▶ Records for this exercise
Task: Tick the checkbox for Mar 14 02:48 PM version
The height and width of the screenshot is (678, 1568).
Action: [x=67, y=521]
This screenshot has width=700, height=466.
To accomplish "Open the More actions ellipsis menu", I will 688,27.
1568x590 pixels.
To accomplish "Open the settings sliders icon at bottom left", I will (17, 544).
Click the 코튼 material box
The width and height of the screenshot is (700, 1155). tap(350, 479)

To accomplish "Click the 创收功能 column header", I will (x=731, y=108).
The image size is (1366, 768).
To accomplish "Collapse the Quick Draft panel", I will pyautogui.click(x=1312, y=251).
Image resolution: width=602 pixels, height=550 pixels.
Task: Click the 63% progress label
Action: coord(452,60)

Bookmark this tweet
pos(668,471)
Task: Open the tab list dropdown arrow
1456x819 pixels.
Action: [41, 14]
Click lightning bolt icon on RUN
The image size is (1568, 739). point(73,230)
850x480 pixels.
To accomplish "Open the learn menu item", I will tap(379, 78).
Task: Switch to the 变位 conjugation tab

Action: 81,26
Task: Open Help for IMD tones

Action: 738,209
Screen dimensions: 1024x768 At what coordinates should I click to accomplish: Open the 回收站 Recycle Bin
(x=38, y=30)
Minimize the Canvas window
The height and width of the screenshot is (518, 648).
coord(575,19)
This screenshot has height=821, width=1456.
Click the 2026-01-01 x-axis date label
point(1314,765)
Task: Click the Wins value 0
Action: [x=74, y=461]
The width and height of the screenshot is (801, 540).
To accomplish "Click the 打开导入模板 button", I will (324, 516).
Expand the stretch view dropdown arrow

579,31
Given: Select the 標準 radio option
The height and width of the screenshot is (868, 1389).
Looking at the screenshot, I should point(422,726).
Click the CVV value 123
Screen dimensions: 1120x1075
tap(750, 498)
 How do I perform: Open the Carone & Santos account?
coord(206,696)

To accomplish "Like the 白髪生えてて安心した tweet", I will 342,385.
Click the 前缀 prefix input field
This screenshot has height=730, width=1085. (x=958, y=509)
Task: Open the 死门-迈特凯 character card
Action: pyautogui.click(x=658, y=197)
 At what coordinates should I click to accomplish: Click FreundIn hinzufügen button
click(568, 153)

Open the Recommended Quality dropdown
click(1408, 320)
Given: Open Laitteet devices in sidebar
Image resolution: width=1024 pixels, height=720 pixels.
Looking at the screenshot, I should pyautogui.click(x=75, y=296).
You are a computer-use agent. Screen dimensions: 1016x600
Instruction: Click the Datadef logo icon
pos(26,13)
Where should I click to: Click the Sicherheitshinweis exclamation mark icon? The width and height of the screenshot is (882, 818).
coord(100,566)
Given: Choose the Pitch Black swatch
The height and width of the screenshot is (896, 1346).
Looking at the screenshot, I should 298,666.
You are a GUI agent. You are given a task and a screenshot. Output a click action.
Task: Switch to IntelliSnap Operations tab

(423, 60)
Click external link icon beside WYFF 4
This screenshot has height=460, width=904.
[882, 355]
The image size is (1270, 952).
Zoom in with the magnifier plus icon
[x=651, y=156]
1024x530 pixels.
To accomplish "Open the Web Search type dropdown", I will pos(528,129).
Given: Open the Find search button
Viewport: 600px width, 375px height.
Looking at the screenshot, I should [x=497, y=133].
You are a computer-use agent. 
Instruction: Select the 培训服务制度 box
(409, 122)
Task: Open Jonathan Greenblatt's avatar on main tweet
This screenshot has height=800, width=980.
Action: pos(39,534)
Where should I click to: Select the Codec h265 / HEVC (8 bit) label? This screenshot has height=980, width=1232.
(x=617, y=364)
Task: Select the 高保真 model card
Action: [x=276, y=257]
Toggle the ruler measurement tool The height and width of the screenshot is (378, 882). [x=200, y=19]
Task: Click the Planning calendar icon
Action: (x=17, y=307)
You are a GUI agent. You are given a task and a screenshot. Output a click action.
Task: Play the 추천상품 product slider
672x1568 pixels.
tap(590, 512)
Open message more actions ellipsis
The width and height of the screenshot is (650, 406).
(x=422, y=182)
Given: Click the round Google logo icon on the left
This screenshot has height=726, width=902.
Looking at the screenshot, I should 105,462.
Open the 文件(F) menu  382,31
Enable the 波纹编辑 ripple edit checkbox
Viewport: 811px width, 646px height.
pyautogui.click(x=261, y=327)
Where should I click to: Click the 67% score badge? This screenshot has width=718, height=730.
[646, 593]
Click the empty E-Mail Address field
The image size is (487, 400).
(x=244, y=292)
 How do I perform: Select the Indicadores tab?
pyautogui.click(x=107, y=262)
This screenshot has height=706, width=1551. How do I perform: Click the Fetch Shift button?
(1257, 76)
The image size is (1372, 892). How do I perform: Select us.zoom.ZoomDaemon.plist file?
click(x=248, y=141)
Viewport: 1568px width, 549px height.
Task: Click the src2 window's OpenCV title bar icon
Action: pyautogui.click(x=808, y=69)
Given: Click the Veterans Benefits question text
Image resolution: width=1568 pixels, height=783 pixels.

▶ Directions for this task
Reproduce the listing above, substituting "thunderbolt" for "lightning bolt" and leaving everything else unchanged.

▶ Result
Task: Tick the checkbox for Mar 14 02:48 PM version
The height and width of the screenshot is (678, 1568).
Action: [x=67, y=521]
This screenshot has width=700, height=466.
To accomplish "Open the More actions ellipsis menu", I will 688,27.
1568x590 pixels.
To accomplish "Open the settings sliders icon at bottom left", I will (17, 544).
Click the 코튼 material box
The width and height of the screenshot is (700, 1155). tap(350, 479)

To accomplish "Click the 创收功能 column header", I will (x=731, y=108).
The image size is (1366, 768).
To accomplish "Collapse the Quick Draft panel", I will pyautogui.click(x=1312, y=251).
Image resolution: width=602 pixels, height=550 pixels.
Task: Click the 63% progress label
Action: coord(452,60)

Bookmark this tweet
pos(668,471)
Task: Open the tab list dropdown arrow
1456x819 pixels.
Action: [41, 14]
Click thunderbolt icon on RUN
The image size is (1568, 739). point(73,230)
850x480 pixels.
To accomplish "Open the learn menu item", I will tap(379, 78).
Task: Switch to the 变位 conjugation tab

Action: 81,26
Task: Open Help for IMD tones

Action: 738,209
Screen dimensions: 1024x768 At what coordinates should I click to accomplish: Open the 回收站 Recycle Bin
(x=38, y=30)
Minimize the Canvas window
The height and width of the screenshot is (518, 648).
coord(575,19)
This screenshot has height=821, width=1456.
Click the 2026-01-01 x-axis date label
point(1314,765)
Task: Click the Wins value 0
Action: [x=74, y=461]
The width and height of the screenshot is (801, 540).
To accomplish "Click the 打开导入模板 button", I will (324, 516).
Expand the stretch view dropdown arrow

579,31
Given: Select the 標準 radio option
The height and width of the screenshot is (868, 1389).
Looking at the screenshot, I should point(422,726).
Click the CVV value 123
Screen dimensions: 1120x1075
tap(750, 498)
 How do I perform: Open the Carone & Santos account?
coord(206,696)

To accomplish "Like the 白髪生えてて安心した tweet", I will 342,385.
Click the 前缀 prefix input field
This screenshot has height=730, width=1085. (x=958, y=509)
Task: Open the 死门-迈特凯 character card
Action: pyautogui.click(x=658, y=197)
 At what coordinates should I click to accomplish: Click FreundIn hinzufügen button
click(568, 153)

Open the Recommended Quality dropdown
click(1408, 320)
Given: Open Laitteet devices in sidebar
Image resolution: width=1024 pixels, height=720 pixels.
Looking at the screenshot, I should pyautogui.click(x=75, y=296).
You are a computer-use agent. Screen dimensions: 1016x600
Instruction: Click the Datadef logo icon
pos(26,13)
Where should I click to: Click the Sicherheitshinweis exclamation mark icon? The width and height of the screenshot is (882, 818).
coord(100,566)
Given: Choose the Pitch Black swatch
The height and width of the screenshot is (896, 1346).
Looking at the screenshot, I should 298,666.
You are a GUI agent. You are given a task and a screenshot. Output a click action.
Task: Switch to IntelliSnap Operations tab

(423, 60)
Click external link icon beside WYFF 4
This screenshot has height=460, width=904.
[882, 355]
The image size is (1270, 952).
Zoom in with the magnifier plus icon
[x=651, y=156]
1024x530 pixels.
To accomplish "Open the Web Search type dropdown", I will pos(528,129).
Given: Open the Find search button
Viewport: 600px width, 375px height.
Looking at the screenshot, I should [x=497, y=133].
You are a computer-use agent. 
Instruction: Select the 培训服务制度 box
(409, 122)
Task: Open Jonathan Greenblatt's avatar on main tweet
This screenshot has height=800, width=980.
Action: pos(39,534)
Where should I click to: Select the Codec h265 / HEVC (8 bit) label? This screenshot has height=980, width=1232.
(x=617, y=364)
Task: Select the 高保真 model card
Action: [x=276, y=257]
Toggle the ruler measurement tool The height and width of the screenshot is (378, 882). [x=200, y=19]
Task: Click the Planning calendar icon
Action: (x=17, y=307)
You are a GUI agent. You are given a task and a screenshot. Output a click action.
Task: Play the 추천상품 product slider
672x1568 pixels.
tap(590, 512)
Open message more actions ellipsis
The width and height of the screenshot is (650, 406).
(x=422, y=182)
Given: Click the round Google logo icon on the left
This screenshot has height=726, width=902.
Looking at the screenshot, I should 105,462.
Open the 文件(F) menu  382,31
Enable the 波纹编辑 ripple edit checkbox
Viewport: 811px width, 646px height.
pyautogui.click(x=261, y=327)
Where should I click to: Click the 67% score badge? This screenshot has width=718, height=730.
[646, 593]
Click the empty E-Mail Address field
The image size is (487, 400).
(x=244, y=292)
 How do I perform: Select the Indicadores tab?
pyautogui.click(x=107, y=262)
This screenshot has height=706, width=1551. How do I perform: Click the Fetch Shift button?
(1257, 76)
The image size is (1372, 892). How do I perform: Select us.zoom.ZoomDaemon.plist file?
click(x=248, y=141)
Viewport: 1568px width, 549px height.
Task: Click the src2 window's OpenCV title bar icon
Action: pyautogui.click(x=808, y=69)
Given: Click the Veterans Benefits question text
Image resolution: width=1568 pixels, height=783 pixels.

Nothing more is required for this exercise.